Furthermore, two basic modes for taking a decision can be distinguished:

  • Preferential Mode: In the voting phase of the preferential decision mode, all users with the corresponding access right can cast their ballot. Either automatically, by means of the voting timer determined in the issue settings (see the Subsection about Managing Issue Properties), or manually by an authorized user, the voting phase is closed after some time and the solution proposal with the most votes is marked as the decided solution. In case of a draw between two or more solution proposals a run-off ballot will start automatically. As soon as a final decision is available, the results are shown on the issue overview page and the state of the issue automatically changes to decided.
  • Dictator Mode: In this mode, a user with the corresponding access rights locks the issue (see the Subsection about Managing Issue Properties). After that, he may go back to the issue overview page where a link to the page for taking a decision is shown. Once, the user made his decision he returns to the overview page where the result is shown and the issue state automatically changes to decided. Thus, the decision is only made by a single user.


Figure 17: Issue overview page during a running preferential voting.

Depending on the selection mode of the issue (see the Subsection about Managing Issue Properties), the users can either select only a single solution proposal during the decision taking phase or multiple solution proposals. In Fig. 17 shows how the look of the issue overview page during a running preferential voting. By clicking on the button in the upper-left box, the user can change to the page shown in Fig. 18 and cast his ballot. For the dictator mode both pages look very similar.

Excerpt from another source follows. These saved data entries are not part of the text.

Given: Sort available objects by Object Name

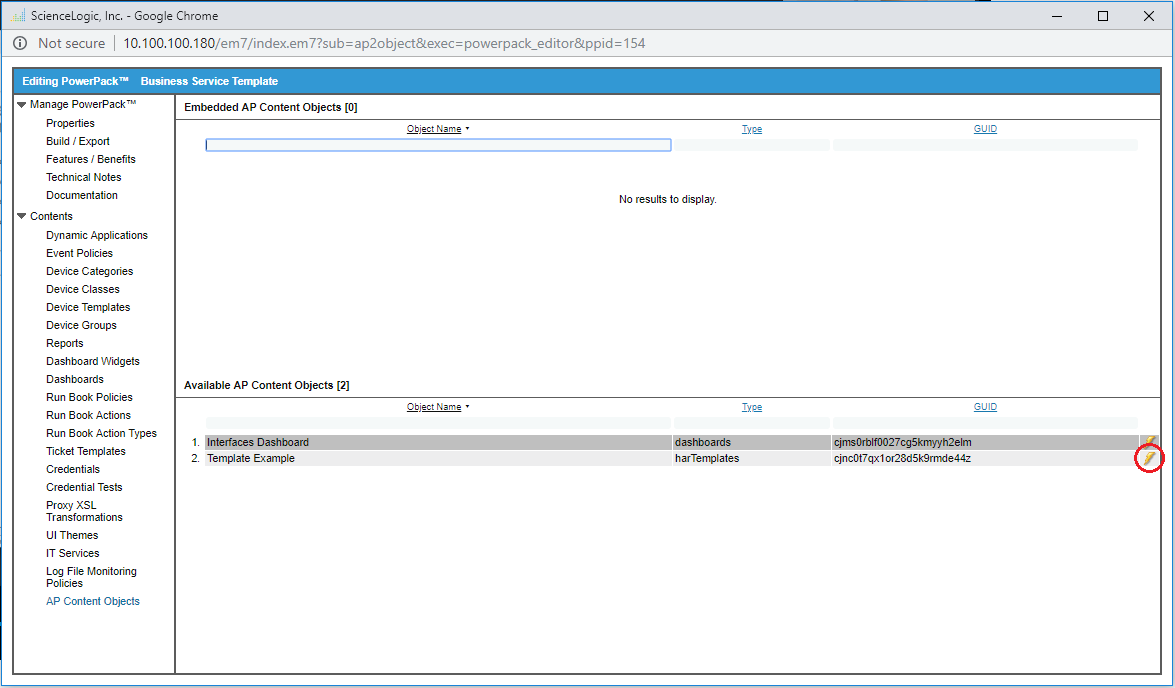Looking at the screenshot, I should [434, 407].
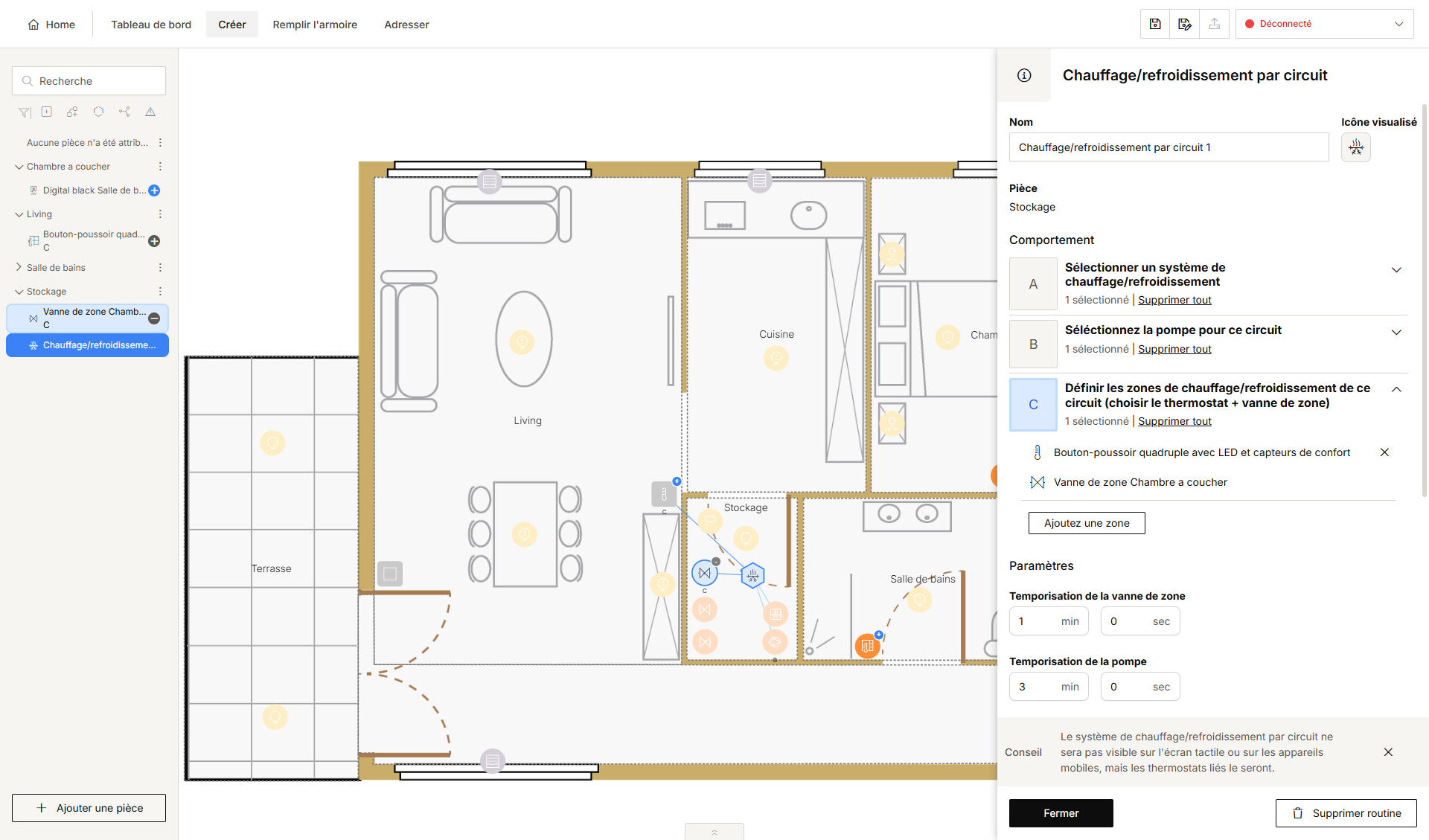Switch to Tableau de bord tab
The height and width of the screenshot is (840, 1429).
(151, 25)
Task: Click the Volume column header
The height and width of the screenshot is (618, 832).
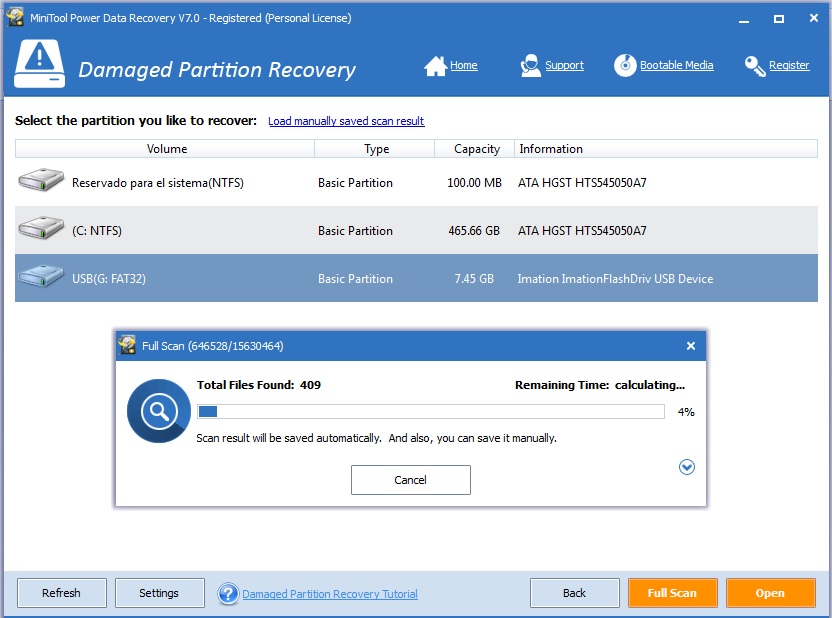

Figure 18: Form in Cicero for casting the ballot during a voting.

Managing the Issue Properties

The properties of an issue can be changed by choosing the corresponding option on the issue overview page (area 3 in Fig. 7). This option is only available for users with the corresponding access rights. In the issue properties (see Fig. 19), one can change the description of the issue (area 1) as well as its advanced settings (area 2). The description may contain Wiki markup for formatting, including links to related issues or web pages. The values of the advanced issue settings are inherited from the project settings during the creation of the issue (see the Subsection about Advanced Project Settings). More details on the meaning of the different settings are available in the sections about the different state of an issue and the available decision taking procedures (see the Subsection about Issue States and Taking a Decision).


Figure 19: Editing the issue properties in Cicero.

The issue timer and the voting timer can be used for automatically triggering issue state transitions. The issue timer gives the number of days after which an issue should automatically change from the running state into either the voting or locked state, depending on the chosen decision mode. The voting timer gives is only activated if preferential voting is chosen as the decision taking procedure. In this case, it gives the number of days after which the voting is automatically closed. Setting either of both time spans to a value of 0 corresponds to deactivating the automatic state transition, i. e. a user with the corresponding access rights has to manually change the state with the help of the issue state drop-down list.

Deleting (deactivating) an Issue

The deletion (deactivation) of Issues is done analogous to the deletion of Projects as described in the Section about Deleting or Deactivating Projects.

(Re-)Activating an Issue

The (re-)activation of Issues is done analogous to the (re-)activation of Projects as described in the Section about Reactivating a Project.